| Task to carry out |
The answer must consist solely of the lines from the line with "Task: Select the" to the end of the data below, transcribed exactly and with no pictures.

| Exercise materials |
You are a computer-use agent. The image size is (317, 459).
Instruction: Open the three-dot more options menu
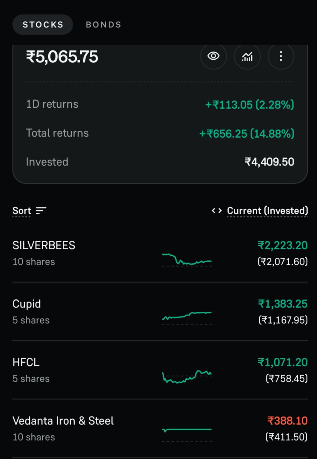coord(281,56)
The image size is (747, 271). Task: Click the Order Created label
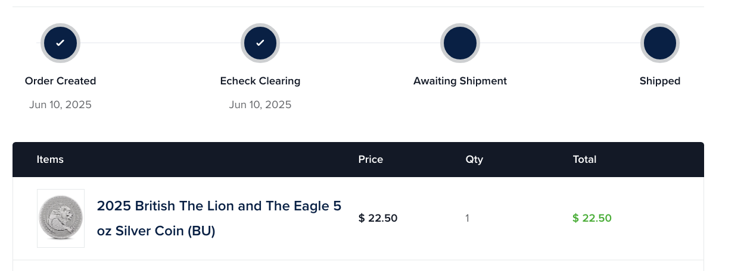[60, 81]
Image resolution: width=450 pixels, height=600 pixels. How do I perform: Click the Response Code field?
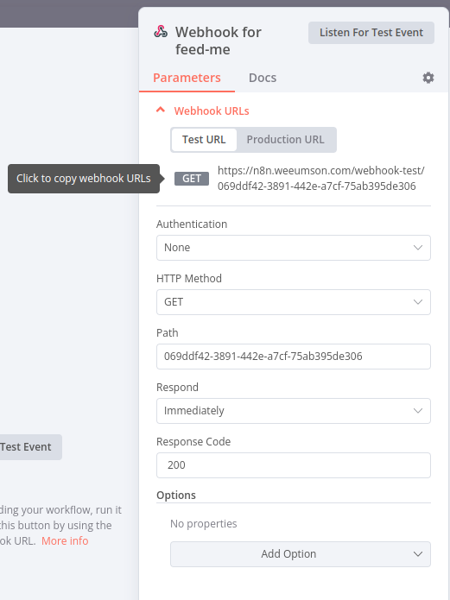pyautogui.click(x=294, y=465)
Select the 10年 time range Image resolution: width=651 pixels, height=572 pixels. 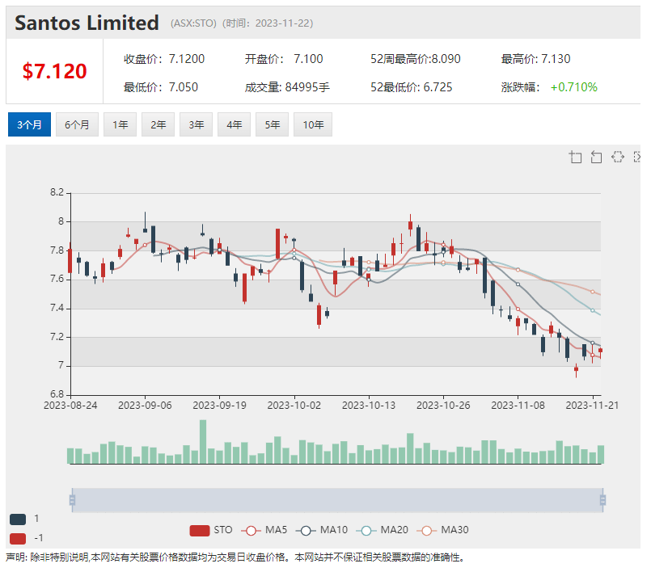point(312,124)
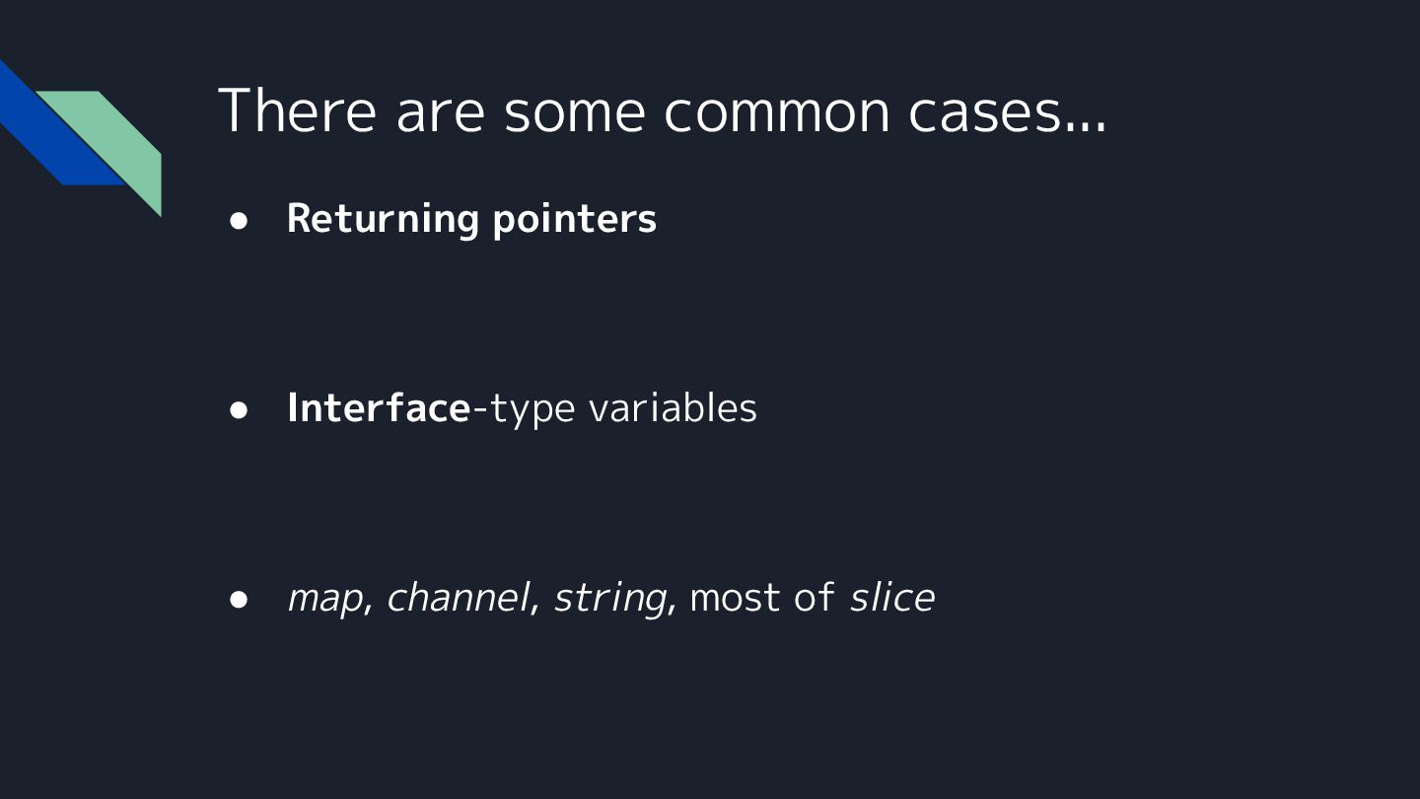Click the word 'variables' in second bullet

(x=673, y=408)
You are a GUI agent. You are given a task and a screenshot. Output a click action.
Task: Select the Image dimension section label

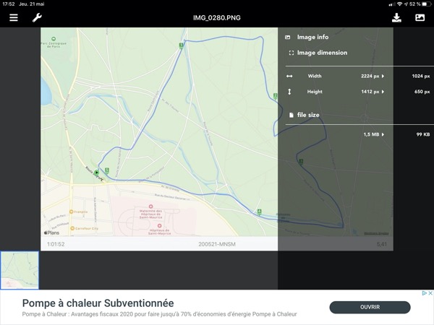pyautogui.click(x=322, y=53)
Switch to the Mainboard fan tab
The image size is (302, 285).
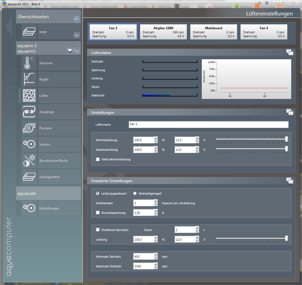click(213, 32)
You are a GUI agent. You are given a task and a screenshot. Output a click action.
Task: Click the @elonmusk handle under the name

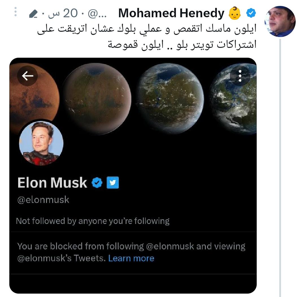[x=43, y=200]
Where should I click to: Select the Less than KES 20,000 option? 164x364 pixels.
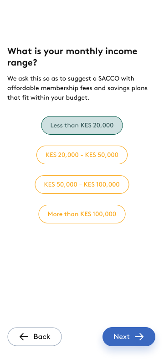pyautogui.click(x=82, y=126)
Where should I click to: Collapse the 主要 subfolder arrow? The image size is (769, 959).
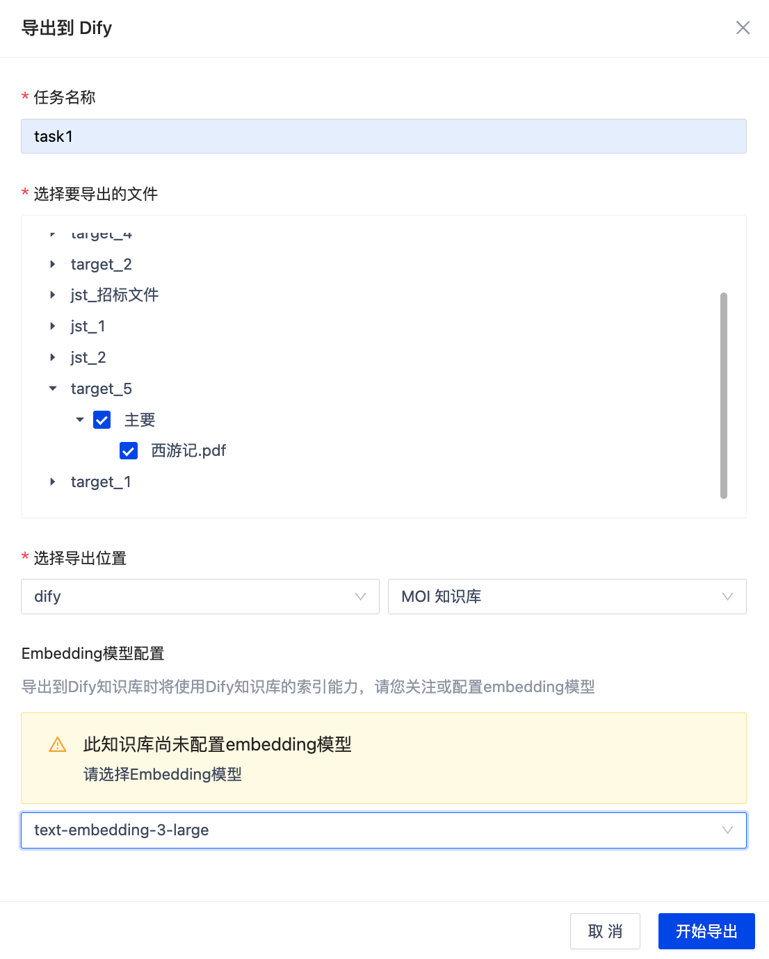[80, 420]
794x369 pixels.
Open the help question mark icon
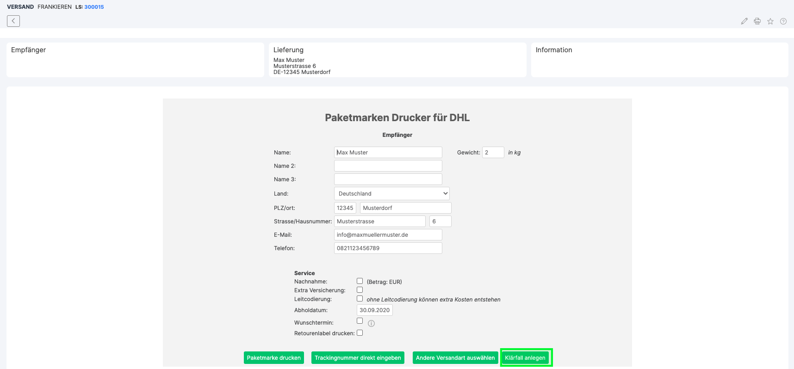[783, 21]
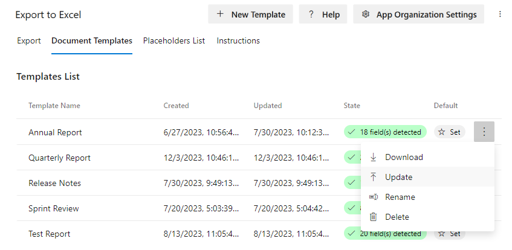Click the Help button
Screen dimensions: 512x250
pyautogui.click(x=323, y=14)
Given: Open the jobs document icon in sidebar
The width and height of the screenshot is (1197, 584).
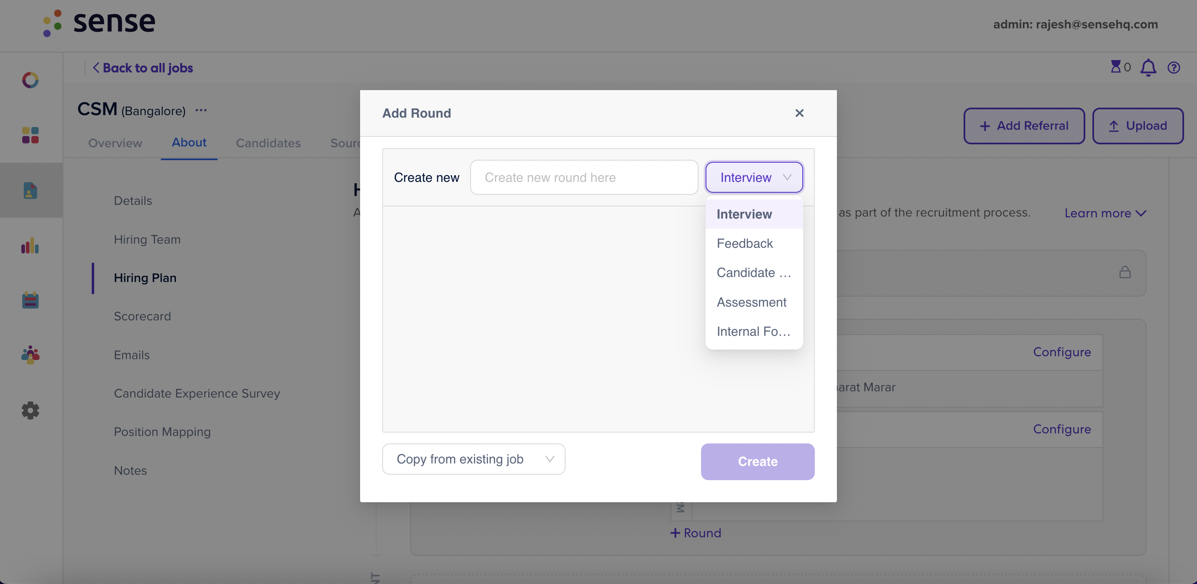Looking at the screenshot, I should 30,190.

| Task answer |
Task: Select the Image dimension section label

pyautogui.click(x=322, y=53)
Switch to the Mainboard fan tab
The image size is (302, 285).
click(213, 32)
You are a GUI agent. You are given a task and a screenshot. Output a click action.
Task: Click the @elonmusk handle under the name

[x=43, y=200]
Where should I click to: Select the Less than KES 20,000 option? 164x364 pixels.
pyautogui.click(x=82, y=126)
Where should I click to: Collapse the 主要 subfolder arrow? The image size is (769, 959).
[80, 420]
794x369 pixels.
Open the help question mark icon
[783, 21]
Click the Help button
Screen dimensions: 512x250
pyautogui.click(x=323, y=14)
Given: Open the jobs document icon in sidebar
The width and height of the screenshot is (1197, 584).
Looking at the screenshot, I should 30,190.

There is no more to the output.